Can Sam Altman’s Jalapeño chip beat Nvidia?
Could OpenAI's own AI chip challenge Nvidia? Jalapeño delivers lower latency and better performance per watt in selected tests.
OpenAI has shared its first performance results for Jalapeño, its custom AI inference chip, and the numbers are big enough to get the AI hardware world’s attention.
The company says Jalapeño can handle more AI work per watt while responding faster than leading commercial systems in its tests. That sounds like a direct challenge to Nvidia.
But the reality is a little more interesting. Jalapeño may have an edge in specific inference workloads, while Nvidia still has a huge advantage when it comes to the wider AI hardware ecosystem. Here's what you need to know!
What Jalapeño is actually built for
Jalapeño is not trying to do everything. It is built for inference, the stage where an AI model answers questions, writes code, searches data or takes actions as an agent. Training is where models learn. Inference is where they are used repeatedly, often by millions of people.
That makes inference a high-cost and performance problem for OpenAI. As AI agents take on more tasks, they may need to complete several steps in sequence. Even small delays can add up. A custom chip that reduces latency, or waiting time, could make those experiences feel much faster.
The numbers are hard to ignore
OpenAI says Jalapeño was faster than Nvidia’s systems in all three tests. For GPT OSS 120B, it returned a response in 1.03 seconds, compared with 1.80 seconds for Nvidia’s GB200.

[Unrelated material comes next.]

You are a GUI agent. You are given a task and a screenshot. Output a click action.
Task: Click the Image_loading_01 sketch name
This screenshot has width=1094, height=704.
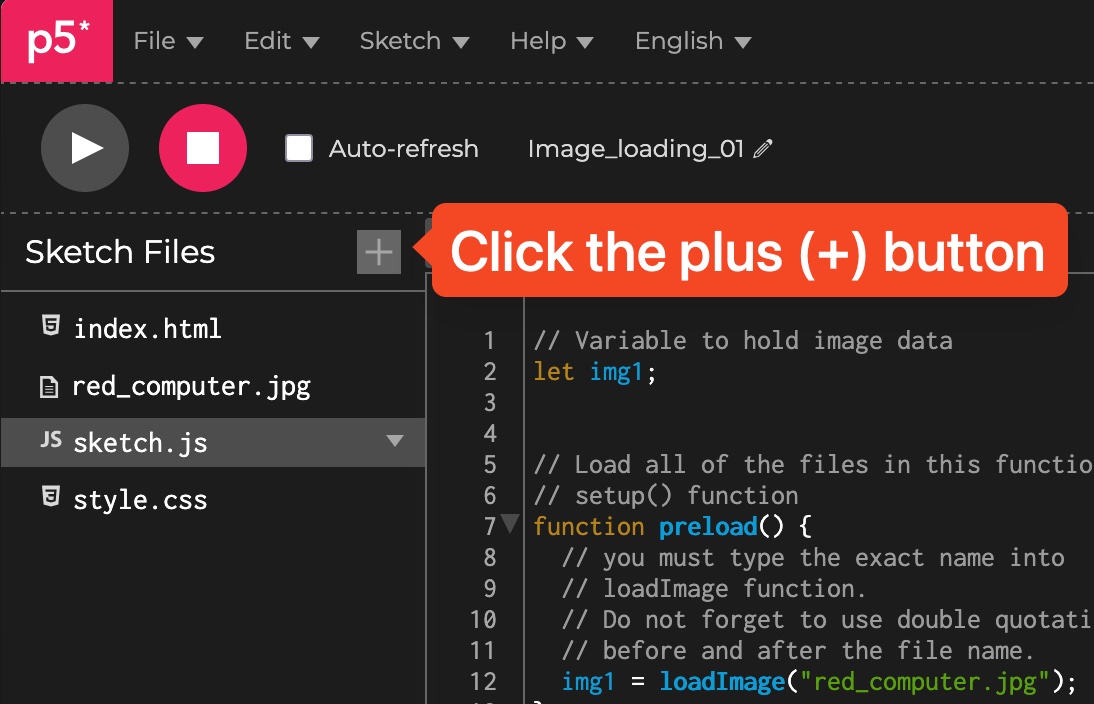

Whereas DeepSeek R1 took 1.65 seconds, Nvidia’s GB300 took 5.99 seconds. And for Kimi K2.5, it took 1.56 seconds compared with 5.31 seconds.
The chip also used less power. Jalapeño is rated at 700 W, compared with 1,200 W for Nvidia’s GB200 and 1,400 W for the GB300. OpenAI says its chip’s actual power use stayed at or below 550 W during the tests.
Overall, OpenAI says Jalapeño delivered 1.5 to 1.9 times more AI work for each watt of power. In simple terms, it could do up to 90% more work without using more electricity.
That is a big deal when electricity, cooling and data centre capacity are becoming increasingly expensive parts of running AI.
Nvidia still has a very big head start
Here is where things get interesting. Nvidia is not just selling chips. It has built a huge hardware and software ecosystem that developers, cloud providers, researchers and businesses already know how to use. Jalapeño is different. It is first-party silicon designed primarily around OpenAI’s own workloads.
OpenAI says it plans to start deploying Jalapeño within its compute infrastructure by the end of the year, while continuing to widely deploy Nvidia and other accelerators for training and inference.
OpenAI wants more control
The more interesting part of Jalapeño may be what it says about OpenAI’s strategy. The firm says AI helped speed up the chip’s development, including taking it from initial design to tapeout in nine months.
It also says AI-generated implementations for selected GPT-OSS blocks ran 1.5 to 1.8 times faster than human-written existing versions. Those gains apply only to selected blocks, not the full model.
Still, they point to an interesting possibility: OpenAI could increasingly design its models, software and chips together. That could give the company more control over performance and costs as its AI workloads grow.
So, can Jalapeño beat Nvidia?
On specific inference workloads, OpenAI’s early results suggest it can outperform Nvidia systems on speed and power efficiency. But beating Nvidia across the wider AI hardware market is a completely different challenge. Nvidia’s ecosystem, software support and scale are difficult to replicate.
For now, the more realistic outcome is coexistence. Nvidia remains important to OpenAI, while Jalapeño could give the company a more efficient way to run its own products.